Tuesday, March 5, 2013

The obscure economics of vampires

There is a certain appeal to study the economic aspects of something that on first glance has nothing economic. Following the motto of this blog, I have reported on quite a few of those, such as boobs, beer, toilet seats and the scruples of teens. It is almost always good to stretch the boundaries of what we can do with Economics, what I have called the imperialism of Economics. But in rare cases this is going too far.
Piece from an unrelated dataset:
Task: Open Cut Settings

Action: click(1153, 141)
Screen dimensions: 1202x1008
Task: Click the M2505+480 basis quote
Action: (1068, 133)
Daniel Farhat presents us with such a case, wherein he studies the Economics of vampires. The paper uses an agent-based model to follow the interactions of humans and vampires and draws inferences about aggregate phenomena. I have had my issue in the past with agent-based models, in a large part because they are build on unjustified assumptions with no robustness tests, and this papers makes me most concerned about these issues. Indeed, the model is built in a complete empirical vacuum, and none of the modeling assumptions are tested for robustness. Furthermore, because vampires never existed, and with current medical knowledge never will, the paper is pointless.

1 comment:

Anonymous said...

Talking vampires? Do you ever hear something on the news that you'd like to strangle your radio? The British are protesting the EU capping executive bonuses to not exceed salaries. And why? Three guesses... duh! They're afraid they'll lose their banking talent to Wall Street. Such BS! What?! Only career bank tellers or shoe salesmen will then be willing to put up with a job that could yield a million or two, or more, per year? And all this talent, that has near imploded the global financial system, without bailouts, would have driven the "too big to fails" into bankruptcy? At what point does human greed and stupidity end? And guess what, people who don't think and agree with all such crap: YOU are paying for all of it, with the crumbs they allow to fall from the table for your paycheck to paycheck life.